Cairo has to be one of the more fascinating cities in the world; it is itself a study in contradictions. Apparently, it has one stoplight for every half million people, and half of these do not work. This equates to about 8 functioning intersections in the entire city. Once, while stuck in the ever-present traffic jam on the main thoroughfare, I looked out my window only to find a fellow on a donkey cart laden with onions in the lane next to ours, and he was making more progress. The Egyptian Museum houses over 136, 000 items of antiquity but unless you’re carrying your own flashlight you can forget about seeing much of anything beyond the featured displays; they use hardly any artificial light source. Fortunately, I was prepared for this and instantly became an ad hoc tour guide for hapless visitors whenever I found it helpful to illuminate an exhibit.

One of the more interesting incidents we encountered came as we visited the Tomb of Anwar Sadat, former president of Egypt, assassinated in 1981. It is located in a rather robust section of downtown, and looks somewhat similar to our own “Tomb of the Unknown Soldier” with regard to a fitting memorial and location. The odd part of it all relates to those guarding the tomb. Every month, these guards dress in ceremonial costume typical of each epoch of their history, from ancient times to today’s camouflaged military fatigues. We were fortunate enough to be there for Pharaoh month. The 4 man detachment is dropped off across the street which forces them to scurry across the 8 lanes of on-coming traffic hurtling by at speed. It looked like a weird version of “Frogger” as these “Pharaohs” dodged and weaved through the cars which, from all appearances seemed bent on running them down. I must admit, this was one of the more humorous moments I’ve ever witnessed as these garishly dressed guards in full ancient regalia, complete with scepter, whip, and headdress bobbed and weaved between sedans and buses as they made their way to the plaza.
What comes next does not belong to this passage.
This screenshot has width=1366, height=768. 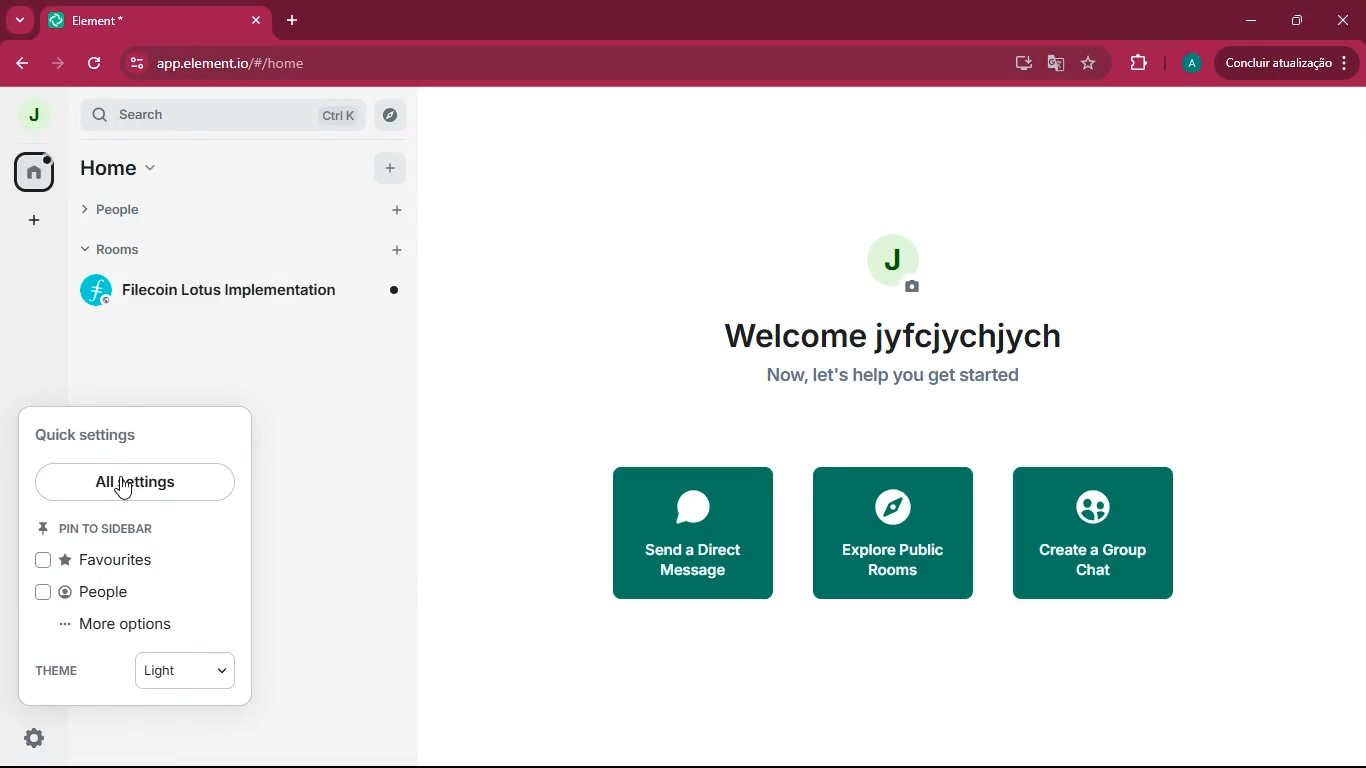 I want to click on Add, so click(x=388, y=171).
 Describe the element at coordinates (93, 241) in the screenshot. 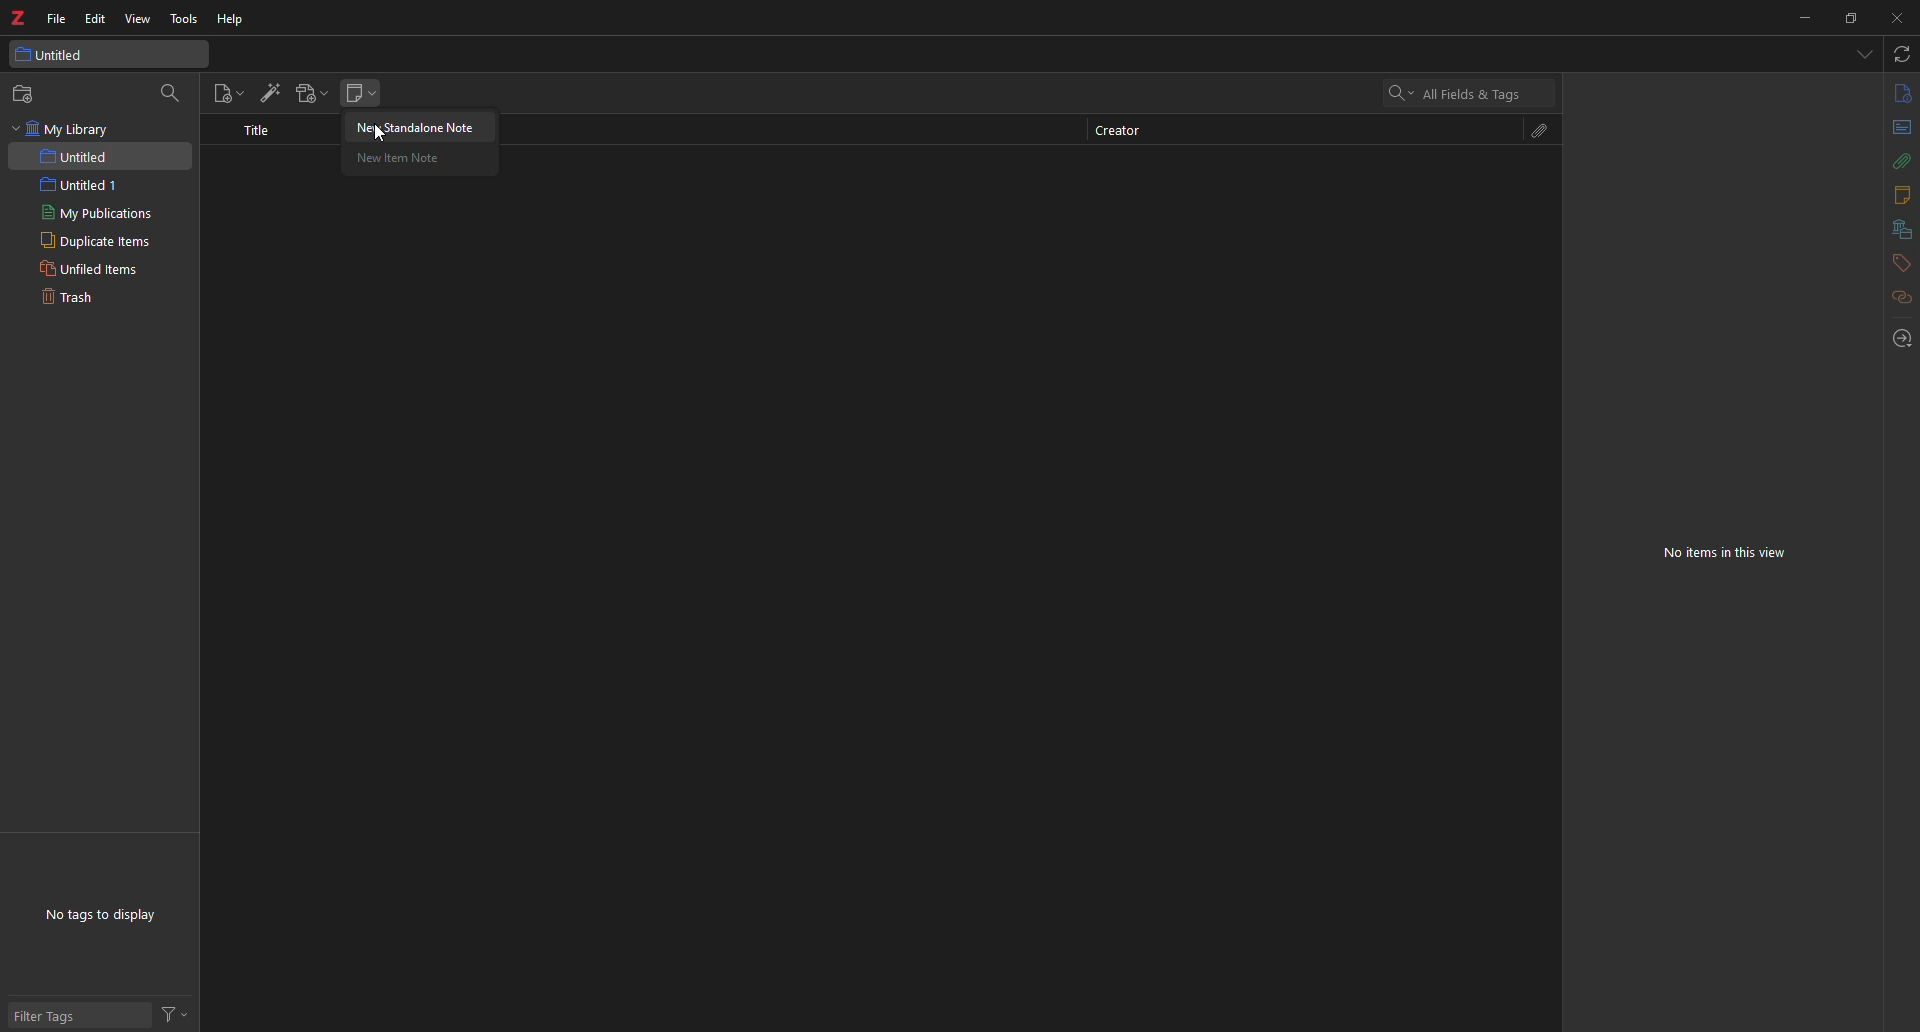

Once safely across, the boys lit up their cigarettes and had a good laugh. They even encouraged us to have our pictures taken with them in front of their charge, the tomb of their late president. This stood in stark contrast to the solemnity of what we’ve seen in Washington DC or Arlington.
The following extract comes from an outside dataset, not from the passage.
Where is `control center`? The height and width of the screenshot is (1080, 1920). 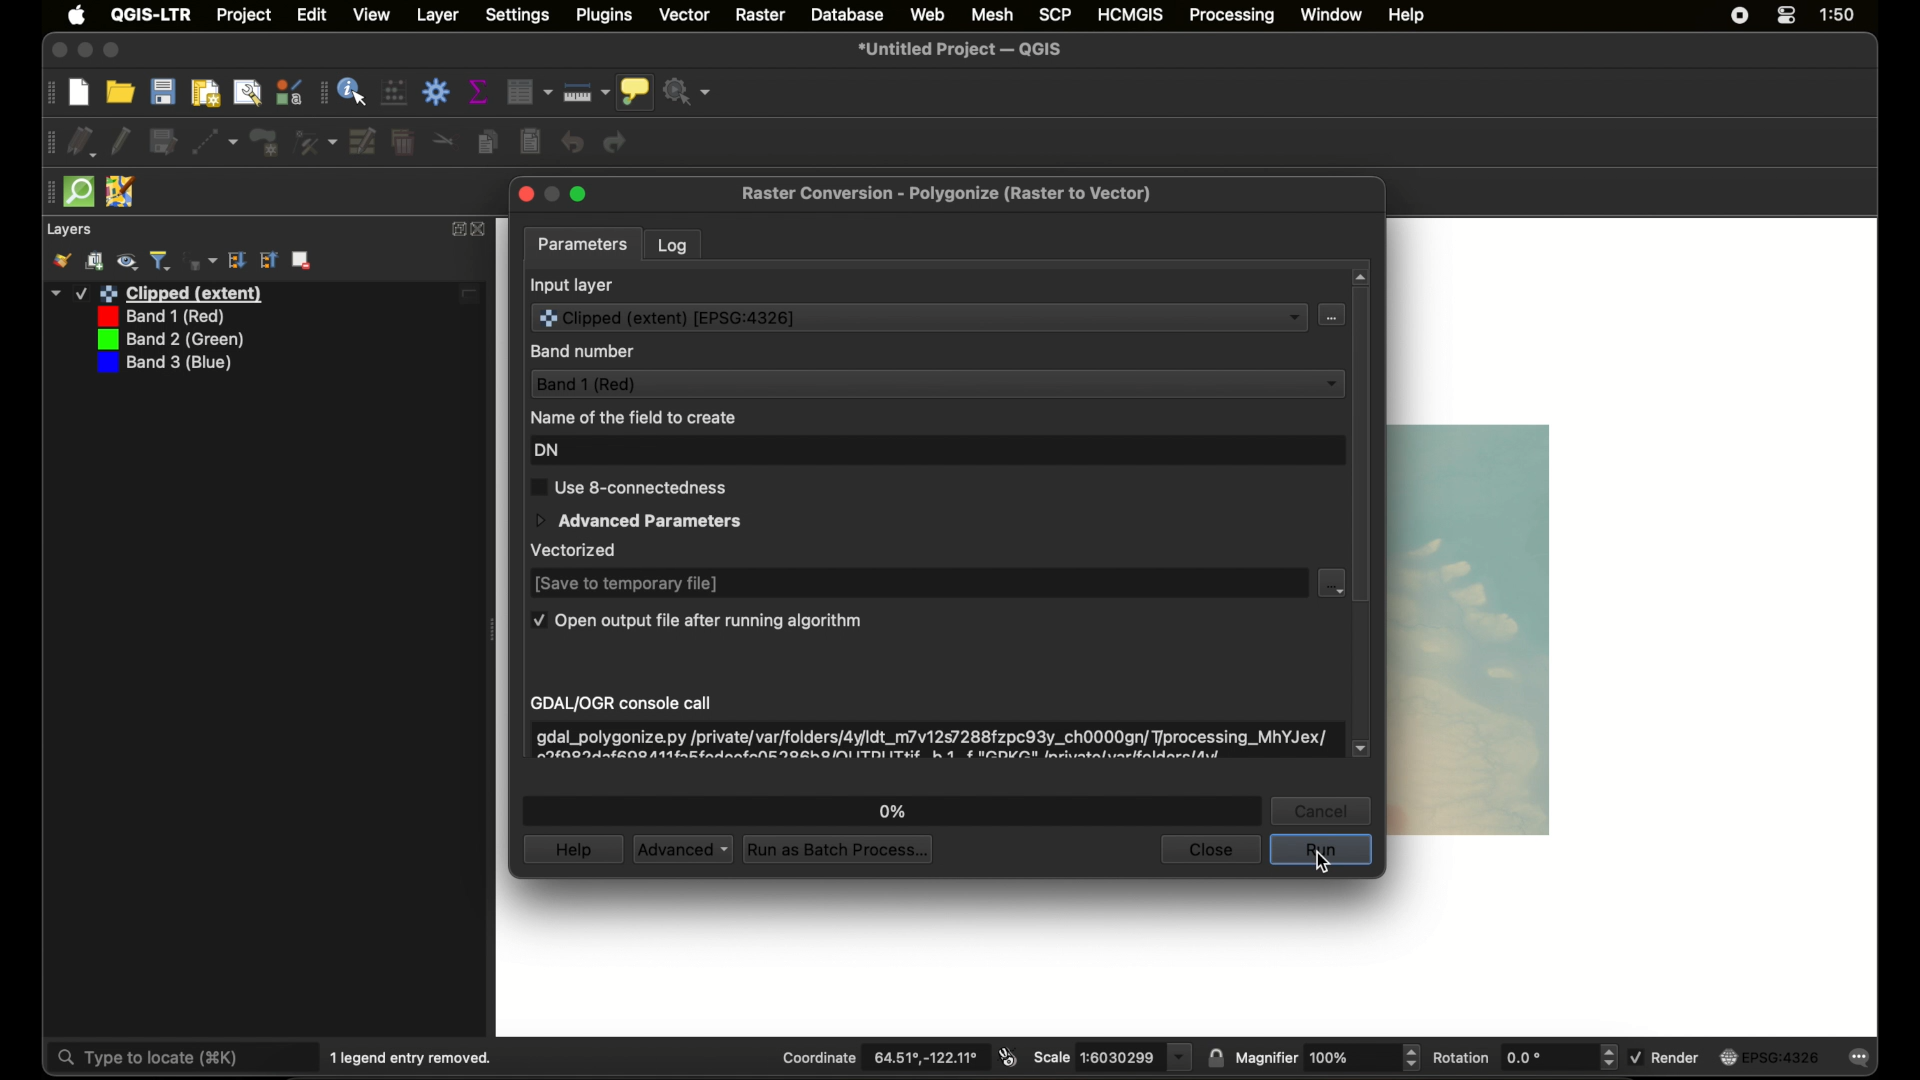 control center is located at coordinates (1787, 16).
The next day was pyramid day – finally. I suggested we might want to take along some extra water. After all, we were heading off into the Libyan desert and who knows how accessible refreshments might be out there. Sufficiently supplied, we boarded the bus for the trek into the hot, dry land of ancient Egypt to see something that Jesus, even Abraham might have seen in their day, the Giza plateau holding the 3 great testaments to the ancient world. …………….Three blocks later we pulled off into a Burger King parking lot and I gazed out my window into the cold stony stare of the Sphinx. You must be joking. I stood there transfixed, mute. The majesty of a magnificent sculpture of timeless wonder looking squarely into a row of fast food offerings; the contrast was numbing. There’s just something about watching a family of four licking grease off their fingers at the KFC not 50 yards from the most famous monuments of all time. Words escaped me. In fact, this had to be one of the most incongruous experiences of my life. Everything I knew about these fantastic edifices was now tainted. Cardboard containers littered the walkway to the dusty plateau and paper napkins were caught in the webbed fencing separating us from history. Now I knew how Iron-Eyes Cody felt on those “Clean Up America” commercials. I wanted to cry too.

I guess this is the down side of travel. What we’re presented in films and magazines is tailored to what we want to believe, not necessarily representative of reality. Life is sort of like this as well. We’re very quick to accept our perspective of life around us as normative while decrying alternative perspectives as either ill-informed or poorly construed. It’s only when we take the time to look around objectively that we might find there are Pizza Huts tramping on our ideals.